Handwriting recognition–using handwriting instead of typing, either on-screen or using a Bluetooth keyboard, has until now been a pipe dream for me. Apple was and remains opposed to pen input for iOS on principle, and did not support third-party on-screen keyboards until iOS 8. Even back in the “good old days” of Palm OS, my experience of handwriting recognition was negative. I had to learn a new handwritten alphabet, and even then the recognition process was far too error-prone. It was frustrating–I gave up and went back to typing. As far as recognition on my iPad went, the recognizing apps (other than the limited MyScript Memo) just didn’t fit my workflow.

Now with the advent of third-party on-screen keyboards for iOS, I can use handwriting anywhere, and with much better recognition than I ever got from Palm OS. My preference is WritePad for iPad, for its multi-word recognition and input. (I started out using PhatWare’s Penquills iPhone utility, but a very patient tech support person pointed out that on iPad, that third-party keyboard capability is available in WritePad.

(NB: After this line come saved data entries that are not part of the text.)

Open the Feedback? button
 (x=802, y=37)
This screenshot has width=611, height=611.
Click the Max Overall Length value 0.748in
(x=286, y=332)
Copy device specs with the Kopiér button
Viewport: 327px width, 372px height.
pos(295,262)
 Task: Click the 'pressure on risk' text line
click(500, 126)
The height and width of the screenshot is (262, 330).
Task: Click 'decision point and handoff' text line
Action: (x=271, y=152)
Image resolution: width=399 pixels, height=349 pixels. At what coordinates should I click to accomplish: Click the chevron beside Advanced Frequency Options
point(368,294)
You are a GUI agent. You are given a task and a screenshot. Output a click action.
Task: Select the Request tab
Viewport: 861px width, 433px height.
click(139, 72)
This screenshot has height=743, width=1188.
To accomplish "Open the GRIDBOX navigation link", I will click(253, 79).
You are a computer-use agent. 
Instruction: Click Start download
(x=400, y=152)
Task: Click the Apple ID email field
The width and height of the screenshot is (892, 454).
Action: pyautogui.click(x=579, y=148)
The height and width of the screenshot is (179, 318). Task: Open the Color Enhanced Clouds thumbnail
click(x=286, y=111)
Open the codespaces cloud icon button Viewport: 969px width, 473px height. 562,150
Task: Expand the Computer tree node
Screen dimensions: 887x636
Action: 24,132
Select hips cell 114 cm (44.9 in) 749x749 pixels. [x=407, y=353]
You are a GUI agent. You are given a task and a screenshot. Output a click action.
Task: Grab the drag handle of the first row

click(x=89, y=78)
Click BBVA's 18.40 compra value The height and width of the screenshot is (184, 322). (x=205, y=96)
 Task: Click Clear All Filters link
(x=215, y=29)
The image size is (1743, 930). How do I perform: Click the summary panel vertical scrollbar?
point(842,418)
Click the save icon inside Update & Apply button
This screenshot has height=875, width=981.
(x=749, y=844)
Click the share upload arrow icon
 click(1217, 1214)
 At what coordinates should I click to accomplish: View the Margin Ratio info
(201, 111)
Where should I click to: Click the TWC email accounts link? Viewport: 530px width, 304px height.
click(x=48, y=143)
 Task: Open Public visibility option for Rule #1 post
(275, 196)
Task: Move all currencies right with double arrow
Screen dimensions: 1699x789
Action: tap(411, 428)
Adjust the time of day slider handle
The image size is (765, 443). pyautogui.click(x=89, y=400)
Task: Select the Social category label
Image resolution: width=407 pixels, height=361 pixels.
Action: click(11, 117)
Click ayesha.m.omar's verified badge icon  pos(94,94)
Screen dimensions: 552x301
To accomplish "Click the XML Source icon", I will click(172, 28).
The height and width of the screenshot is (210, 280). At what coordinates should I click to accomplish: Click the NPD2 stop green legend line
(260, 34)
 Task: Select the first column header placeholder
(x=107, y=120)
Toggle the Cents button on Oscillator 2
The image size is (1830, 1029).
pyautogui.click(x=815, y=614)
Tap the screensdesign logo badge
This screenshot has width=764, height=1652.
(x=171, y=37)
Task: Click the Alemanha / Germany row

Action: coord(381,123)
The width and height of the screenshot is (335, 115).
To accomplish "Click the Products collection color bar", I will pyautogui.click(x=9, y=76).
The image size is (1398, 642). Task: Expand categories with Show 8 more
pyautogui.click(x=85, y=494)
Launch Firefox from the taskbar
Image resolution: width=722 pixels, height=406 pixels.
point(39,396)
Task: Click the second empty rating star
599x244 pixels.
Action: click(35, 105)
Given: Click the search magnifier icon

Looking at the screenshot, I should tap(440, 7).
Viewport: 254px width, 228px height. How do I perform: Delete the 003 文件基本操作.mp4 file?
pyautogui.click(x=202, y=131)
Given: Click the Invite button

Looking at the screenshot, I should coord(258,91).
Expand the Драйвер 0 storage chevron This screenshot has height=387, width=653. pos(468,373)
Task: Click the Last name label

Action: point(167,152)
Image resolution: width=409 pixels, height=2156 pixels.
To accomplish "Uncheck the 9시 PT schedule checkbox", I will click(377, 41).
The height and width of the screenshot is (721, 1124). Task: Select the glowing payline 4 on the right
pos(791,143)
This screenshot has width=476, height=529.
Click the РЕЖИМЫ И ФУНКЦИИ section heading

NOT WritePad Pro–and in plain WritePad, I must say it’s well-hidden.) I seldom need to hand-correct as usually the phrase I mean is one of the alternatives that WritePad offers. My writing is so horrid if I rush it, though, that I am more often erasing strokes because even I can’t read them. Or the words are as badly misspelled handwritten as typewritten. This causes amusing results when recognition tries to figure out what I just wrote (but hey, autocorrection for typing is just as amusing…)

So yes, I may end up returning to typing for long sessions of word production. It will likely be faster, simply because my net typing speed exceeds my net longhand speed even on paper, and recognition and its associated errors must slow handwriting down. But a stylus is much more portable than a Bluetooth keyboard, and can be used in situations where typing on the iPad screen with both hands isn’t practical (like in the driver’s seat of my car while I’m waiting for a customer.) And my longhand speed exceeds my one-finger typing speed under all circumstances.